> _Problem to solve_
Exactly as they appear, set down all the lines of the material.

####

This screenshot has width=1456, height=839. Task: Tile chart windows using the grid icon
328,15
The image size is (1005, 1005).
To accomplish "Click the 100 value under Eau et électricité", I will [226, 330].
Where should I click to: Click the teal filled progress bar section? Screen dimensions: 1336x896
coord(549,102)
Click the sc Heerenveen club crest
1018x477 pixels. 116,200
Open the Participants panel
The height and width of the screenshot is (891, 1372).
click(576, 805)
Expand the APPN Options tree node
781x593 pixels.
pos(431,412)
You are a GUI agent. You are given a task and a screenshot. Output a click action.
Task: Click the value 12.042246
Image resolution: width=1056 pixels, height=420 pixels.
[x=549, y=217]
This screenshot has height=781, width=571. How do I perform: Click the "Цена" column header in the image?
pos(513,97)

####

> _Written answer_
This screenshot has width=1456, height=839. Task: Tile chart windows using the grid icon
328,15
The image size is (1005, 1005).
To accomplish "Click the 100 value under Eau et électricité", I will [226, 330].
Where should I click to: Click the teal filled progress bar section? Screen dimensions: 1336x896
coord(549,102)
Click the sc Heerenveen club crest
1018x477 pixels. 116,200
Open the Participants panel
The height and width of the screenshot is (891, 1372).
click(576, 805)
Expand the APPN Options tree node
781x593 pixels.
pos(431,412)
You are a GUI agent. You are given a task and a screenshot. Output a click action.
Task: Click the value 12.042246
Image resolution: width=1056 pixels, height=420 pixels.
[x=549, y=217]
This screenshot has height=781, width=571. How do I perform: Click the "Цена" column header in the image?
pos(513,97)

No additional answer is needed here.